▸ **Exercise goal**
Search the listing below for the line containing "Select the blue-haired". From there through the line containing "The image size is (1280, 884).", transcribe every line exactly, both ends included.

Material supplied Block Start

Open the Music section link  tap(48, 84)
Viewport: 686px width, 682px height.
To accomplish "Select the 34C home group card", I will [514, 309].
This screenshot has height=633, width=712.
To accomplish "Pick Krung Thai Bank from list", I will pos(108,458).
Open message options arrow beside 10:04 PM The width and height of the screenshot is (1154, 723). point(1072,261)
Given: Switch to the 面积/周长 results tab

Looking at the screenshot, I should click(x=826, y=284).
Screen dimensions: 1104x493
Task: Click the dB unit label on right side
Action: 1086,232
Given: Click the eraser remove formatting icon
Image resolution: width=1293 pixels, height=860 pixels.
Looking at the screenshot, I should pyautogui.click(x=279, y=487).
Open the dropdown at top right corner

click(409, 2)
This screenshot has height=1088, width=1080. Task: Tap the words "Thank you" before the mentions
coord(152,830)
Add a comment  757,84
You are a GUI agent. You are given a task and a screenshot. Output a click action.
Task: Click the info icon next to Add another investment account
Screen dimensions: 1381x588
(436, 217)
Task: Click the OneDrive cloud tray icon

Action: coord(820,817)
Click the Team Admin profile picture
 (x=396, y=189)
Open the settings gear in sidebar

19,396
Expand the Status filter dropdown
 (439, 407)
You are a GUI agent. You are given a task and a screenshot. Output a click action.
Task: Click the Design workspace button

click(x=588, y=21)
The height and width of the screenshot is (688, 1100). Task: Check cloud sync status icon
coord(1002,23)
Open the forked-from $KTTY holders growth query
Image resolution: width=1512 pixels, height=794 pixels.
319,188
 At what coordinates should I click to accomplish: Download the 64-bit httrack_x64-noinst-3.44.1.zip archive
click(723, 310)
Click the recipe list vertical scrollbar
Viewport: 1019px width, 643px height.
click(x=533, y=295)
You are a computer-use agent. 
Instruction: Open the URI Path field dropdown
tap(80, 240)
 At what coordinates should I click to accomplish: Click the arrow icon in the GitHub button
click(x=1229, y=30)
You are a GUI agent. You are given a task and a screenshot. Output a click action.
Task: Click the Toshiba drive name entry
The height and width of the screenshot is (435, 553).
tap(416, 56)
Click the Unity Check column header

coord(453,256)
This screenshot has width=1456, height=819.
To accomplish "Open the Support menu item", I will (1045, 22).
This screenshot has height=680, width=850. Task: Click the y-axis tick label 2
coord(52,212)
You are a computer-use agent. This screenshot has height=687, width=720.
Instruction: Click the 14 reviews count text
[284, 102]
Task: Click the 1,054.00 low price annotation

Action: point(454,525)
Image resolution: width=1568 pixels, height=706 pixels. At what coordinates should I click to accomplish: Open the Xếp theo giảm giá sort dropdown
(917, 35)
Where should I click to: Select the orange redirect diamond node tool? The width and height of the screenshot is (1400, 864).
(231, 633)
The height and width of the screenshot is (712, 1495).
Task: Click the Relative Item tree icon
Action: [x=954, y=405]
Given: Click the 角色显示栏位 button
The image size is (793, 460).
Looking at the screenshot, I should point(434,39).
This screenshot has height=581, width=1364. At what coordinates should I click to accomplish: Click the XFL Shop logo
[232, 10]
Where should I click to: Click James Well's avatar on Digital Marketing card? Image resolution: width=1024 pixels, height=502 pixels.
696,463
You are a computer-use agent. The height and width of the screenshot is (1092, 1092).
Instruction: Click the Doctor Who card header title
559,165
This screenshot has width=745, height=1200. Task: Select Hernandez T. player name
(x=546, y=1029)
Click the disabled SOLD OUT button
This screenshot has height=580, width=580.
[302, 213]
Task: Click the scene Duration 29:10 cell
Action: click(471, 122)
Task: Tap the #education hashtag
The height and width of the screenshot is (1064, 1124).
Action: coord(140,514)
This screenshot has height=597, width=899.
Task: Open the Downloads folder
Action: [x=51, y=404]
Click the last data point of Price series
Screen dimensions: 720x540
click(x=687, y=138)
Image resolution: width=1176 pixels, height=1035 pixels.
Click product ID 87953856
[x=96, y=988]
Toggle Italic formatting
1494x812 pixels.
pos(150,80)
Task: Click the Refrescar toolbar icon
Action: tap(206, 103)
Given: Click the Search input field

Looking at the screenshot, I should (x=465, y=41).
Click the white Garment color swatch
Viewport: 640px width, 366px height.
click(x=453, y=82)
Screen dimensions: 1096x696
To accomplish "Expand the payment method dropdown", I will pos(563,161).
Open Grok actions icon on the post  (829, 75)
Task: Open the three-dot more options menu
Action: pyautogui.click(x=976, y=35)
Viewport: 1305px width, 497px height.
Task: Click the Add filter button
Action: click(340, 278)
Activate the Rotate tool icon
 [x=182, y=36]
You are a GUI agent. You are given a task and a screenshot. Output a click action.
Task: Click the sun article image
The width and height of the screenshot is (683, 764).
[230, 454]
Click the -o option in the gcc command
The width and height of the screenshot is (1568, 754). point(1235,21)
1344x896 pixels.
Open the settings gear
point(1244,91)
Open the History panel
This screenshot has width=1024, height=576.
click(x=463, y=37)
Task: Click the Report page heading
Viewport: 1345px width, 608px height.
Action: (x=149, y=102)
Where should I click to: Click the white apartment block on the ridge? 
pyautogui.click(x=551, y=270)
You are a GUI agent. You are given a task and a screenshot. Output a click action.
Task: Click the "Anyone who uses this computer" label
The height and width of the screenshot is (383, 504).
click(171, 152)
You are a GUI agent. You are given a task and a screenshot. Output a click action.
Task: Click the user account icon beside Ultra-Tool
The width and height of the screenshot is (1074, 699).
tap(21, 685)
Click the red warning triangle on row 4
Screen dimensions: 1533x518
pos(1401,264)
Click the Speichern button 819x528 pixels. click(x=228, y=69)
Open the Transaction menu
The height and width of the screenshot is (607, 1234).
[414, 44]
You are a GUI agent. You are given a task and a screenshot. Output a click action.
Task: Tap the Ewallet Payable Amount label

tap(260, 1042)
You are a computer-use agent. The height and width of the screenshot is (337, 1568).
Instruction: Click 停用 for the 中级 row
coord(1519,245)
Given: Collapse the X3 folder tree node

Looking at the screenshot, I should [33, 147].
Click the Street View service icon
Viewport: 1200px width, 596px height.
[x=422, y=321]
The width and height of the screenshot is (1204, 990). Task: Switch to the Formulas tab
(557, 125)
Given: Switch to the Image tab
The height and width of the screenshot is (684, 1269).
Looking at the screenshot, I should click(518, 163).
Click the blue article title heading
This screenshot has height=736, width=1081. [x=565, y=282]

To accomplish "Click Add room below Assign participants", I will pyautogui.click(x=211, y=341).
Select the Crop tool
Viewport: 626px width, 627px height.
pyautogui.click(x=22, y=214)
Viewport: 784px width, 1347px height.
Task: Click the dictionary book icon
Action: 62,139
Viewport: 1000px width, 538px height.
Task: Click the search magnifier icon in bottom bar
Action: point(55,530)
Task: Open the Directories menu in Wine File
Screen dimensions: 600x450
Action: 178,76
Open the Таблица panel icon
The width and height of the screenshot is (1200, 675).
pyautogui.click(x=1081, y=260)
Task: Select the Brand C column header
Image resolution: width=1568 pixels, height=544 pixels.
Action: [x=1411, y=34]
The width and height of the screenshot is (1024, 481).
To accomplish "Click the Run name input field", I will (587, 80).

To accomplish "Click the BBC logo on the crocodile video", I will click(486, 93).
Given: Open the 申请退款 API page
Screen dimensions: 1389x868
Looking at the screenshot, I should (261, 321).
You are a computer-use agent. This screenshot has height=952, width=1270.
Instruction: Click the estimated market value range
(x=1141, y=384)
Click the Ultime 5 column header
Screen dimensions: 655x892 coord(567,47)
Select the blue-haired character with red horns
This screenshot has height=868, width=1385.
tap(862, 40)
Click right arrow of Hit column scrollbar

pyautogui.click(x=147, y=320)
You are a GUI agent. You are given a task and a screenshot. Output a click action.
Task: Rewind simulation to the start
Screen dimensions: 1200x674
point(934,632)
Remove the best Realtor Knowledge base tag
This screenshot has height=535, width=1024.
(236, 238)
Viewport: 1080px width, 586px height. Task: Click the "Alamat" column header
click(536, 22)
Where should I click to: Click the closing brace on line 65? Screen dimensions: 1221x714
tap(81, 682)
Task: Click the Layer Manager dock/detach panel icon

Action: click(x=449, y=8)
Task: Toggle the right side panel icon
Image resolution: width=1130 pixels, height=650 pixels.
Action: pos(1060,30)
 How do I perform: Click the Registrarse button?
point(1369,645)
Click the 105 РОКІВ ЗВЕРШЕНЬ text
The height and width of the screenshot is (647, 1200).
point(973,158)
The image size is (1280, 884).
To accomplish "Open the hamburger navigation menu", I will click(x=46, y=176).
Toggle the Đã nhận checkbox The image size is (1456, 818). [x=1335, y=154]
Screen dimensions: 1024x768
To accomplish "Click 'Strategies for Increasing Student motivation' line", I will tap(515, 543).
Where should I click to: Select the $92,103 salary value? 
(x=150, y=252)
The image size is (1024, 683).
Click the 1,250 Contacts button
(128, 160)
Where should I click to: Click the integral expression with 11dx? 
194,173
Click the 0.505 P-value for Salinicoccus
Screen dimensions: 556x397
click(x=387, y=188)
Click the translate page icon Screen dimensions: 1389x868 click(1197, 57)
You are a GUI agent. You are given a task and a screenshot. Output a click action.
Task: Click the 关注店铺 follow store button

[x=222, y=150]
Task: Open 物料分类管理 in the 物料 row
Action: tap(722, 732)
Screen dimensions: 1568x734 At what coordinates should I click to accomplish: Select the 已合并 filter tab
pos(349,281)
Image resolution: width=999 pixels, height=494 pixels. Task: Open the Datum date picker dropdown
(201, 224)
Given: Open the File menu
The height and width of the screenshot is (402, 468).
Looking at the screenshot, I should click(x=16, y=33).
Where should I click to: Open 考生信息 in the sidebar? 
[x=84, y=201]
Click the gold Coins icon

Material supplied Block End

▸ **Solution for this task**
Select the blue-haired character with red horns
This screenshot has height=868, width=1385.
tap(862, 40)
Click right arrow of Hit column scrollbar

pyautogui.click(x=147, y=320)
You are a GUI agent. You are given a task and a screenshot. Output a click action.
Task: Rewind simulation to the start
Screen dimensions: 1200x674
point(934,632)
Remove the best Realtor Knowledge base tag
This screenshot has height=535, width=1024.
(236, 238)
Viewport: 1080px width, 586px height. Task: Click the "Alamat" column header
click(536, 22)
Where should I click to: Click the closing brace on line 65? Screen dimensions: 1221x714
tap(81, 682)
Task: Click the Layer Manager dock/detach panel icon

Action: click(x=449, y=8)
Task: Toggle the right side panel icon
Image resolution: width=1130 pixels, height=650 pixels.
Action: pos(1060,30)
 How do I perform: Click the Registrarse button?
point(1369,645)
Click the 105 РОКІВ ЗВЕРШЕНЬ text
The height and width of the screenshot is (647, 1200).
point(973,158)
The image size is (1280, 884).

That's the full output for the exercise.